ハルオレ-episode彼方-
翔とバイト
「あ、彼方~。元気~?」
なぜだろう。ここ最近翔と廊下でよく会う率が高い。
相変わらず翔とはただの同じ屋根の下に住んでいるだけの関係。
仲が良いわけでもなく、むしろ向こうから話しかけられない限り話すことはないだろう。
まぁ、正直僕は破天荒すぎる彼とはあまり関わりたくないんだけど。
彼に会うたびにこうして声をかけられる。
「…別に元気だよ。」
「そう♪それは良かった~。」
「じゃあ、僕。急いでるから。」
そう。お前にかまっている時間は今の僕にはない。
僕はこれからライブハウスのバイトがあるんだ。
「なんだよ~。つれないなぁ~。もっと俺と話をしようよー。」
翔は相変わらずポータブルゲームをプレイしながら頬を膨らました。
さすがに急いでる時そんなこと言われたらカチンにくる。
「…はぁ。

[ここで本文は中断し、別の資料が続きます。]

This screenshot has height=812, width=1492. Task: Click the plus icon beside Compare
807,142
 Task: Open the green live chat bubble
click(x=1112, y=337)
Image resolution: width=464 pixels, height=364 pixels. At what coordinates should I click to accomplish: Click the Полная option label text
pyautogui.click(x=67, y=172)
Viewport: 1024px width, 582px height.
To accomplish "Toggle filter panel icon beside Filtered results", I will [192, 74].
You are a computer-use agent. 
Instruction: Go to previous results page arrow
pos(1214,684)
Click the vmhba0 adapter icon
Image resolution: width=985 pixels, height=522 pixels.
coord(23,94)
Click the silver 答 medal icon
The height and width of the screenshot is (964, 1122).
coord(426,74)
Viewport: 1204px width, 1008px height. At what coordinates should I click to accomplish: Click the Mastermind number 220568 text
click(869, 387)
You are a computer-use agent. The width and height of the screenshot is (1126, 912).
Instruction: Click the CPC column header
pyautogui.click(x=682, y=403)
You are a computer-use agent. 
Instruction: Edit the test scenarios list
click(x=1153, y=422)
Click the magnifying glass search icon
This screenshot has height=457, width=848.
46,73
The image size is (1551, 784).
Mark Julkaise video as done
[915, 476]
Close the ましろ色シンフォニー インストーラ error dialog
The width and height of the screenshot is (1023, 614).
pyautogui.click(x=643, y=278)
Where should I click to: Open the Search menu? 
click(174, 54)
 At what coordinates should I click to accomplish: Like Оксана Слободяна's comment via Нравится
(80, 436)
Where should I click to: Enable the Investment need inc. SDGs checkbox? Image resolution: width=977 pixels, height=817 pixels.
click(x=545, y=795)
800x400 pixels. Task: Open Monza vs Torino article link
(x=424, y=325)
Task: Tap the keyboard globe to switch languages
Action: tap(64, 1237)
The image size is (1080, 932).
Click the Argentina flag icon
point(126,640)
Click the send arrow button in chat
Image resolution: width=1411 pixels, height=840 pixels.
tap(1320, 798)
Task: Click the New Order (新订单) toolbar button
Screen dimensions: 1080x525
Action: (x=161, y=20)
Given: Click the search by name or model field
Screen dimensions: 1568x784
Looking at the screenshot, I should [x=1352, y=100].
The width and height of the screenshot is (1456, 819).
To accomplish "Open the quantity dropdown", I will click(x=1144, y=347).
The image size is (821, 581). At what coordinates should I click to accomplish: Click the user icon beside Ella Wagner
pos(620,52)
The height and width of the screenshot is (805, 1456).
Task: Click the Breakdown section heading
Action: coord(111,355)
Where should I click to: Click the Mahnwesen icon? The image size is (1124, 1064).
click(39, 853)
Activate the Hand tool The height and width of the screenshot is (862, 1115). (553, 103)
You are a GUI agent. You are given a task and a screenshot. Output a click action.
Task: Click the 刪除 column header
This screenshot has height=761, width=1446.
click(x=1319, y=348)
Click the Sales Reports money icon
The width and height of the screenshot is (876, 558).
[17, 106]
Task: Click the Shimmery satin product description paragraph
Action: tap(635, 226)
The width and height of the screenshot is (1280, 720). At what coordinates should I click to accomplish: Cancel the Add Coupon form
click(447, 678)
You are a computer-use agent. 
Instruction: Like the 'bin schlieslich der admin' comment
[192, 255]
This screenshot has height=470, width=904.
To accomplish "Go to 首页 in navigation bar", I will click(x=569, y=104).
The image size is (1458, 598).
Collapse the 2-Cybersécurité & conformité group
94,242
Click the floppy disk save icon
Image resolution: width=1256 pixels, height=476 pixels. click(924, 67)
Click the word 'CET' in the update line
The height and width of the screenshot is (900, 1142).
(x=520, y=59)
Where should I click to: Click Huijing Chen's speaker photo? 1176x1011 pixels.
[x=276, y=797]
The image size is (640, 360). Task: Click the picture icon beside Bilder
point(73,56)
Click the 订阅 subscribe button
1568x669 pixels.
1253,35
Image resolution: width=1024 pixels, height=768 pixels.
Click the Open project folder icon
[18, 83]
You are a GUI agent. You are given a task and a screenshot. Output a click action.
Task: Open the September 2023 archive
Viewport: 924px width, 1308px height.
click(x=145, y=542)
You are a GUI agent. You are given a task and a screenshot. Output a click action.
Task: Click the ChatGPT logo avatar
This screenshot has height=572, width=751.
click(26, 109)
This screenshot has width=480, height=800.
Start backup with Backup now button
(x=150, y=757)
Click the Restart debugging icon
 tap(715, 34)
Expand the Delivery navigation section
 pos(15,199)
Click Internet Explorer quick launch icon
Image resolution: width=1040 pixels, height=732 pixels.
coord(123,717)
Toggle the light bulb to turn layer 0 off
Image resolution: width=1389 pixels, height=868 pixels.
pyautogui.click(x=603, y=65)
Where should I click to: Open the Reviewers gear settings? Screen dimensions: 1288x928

あのねー。僕これからバイトだから。」
「え?バイト?彼方、バイトしてんの?」
珍しく興味があるのか翔の瞳が丸くなった。
「うん。そうだけど…。」
「へ~~!すごーい!バイトしてんなんて尊敬!ねぇ、なんのバイトしてんの?」
バイトが尊敬?何言ってんだこいつ。
「…ライブハウス。」
「ラ、ライブハウス!うわ~!!か、かっこいい~~!」
目を輝かせてる…。こんな翔を見るのは初めてだな。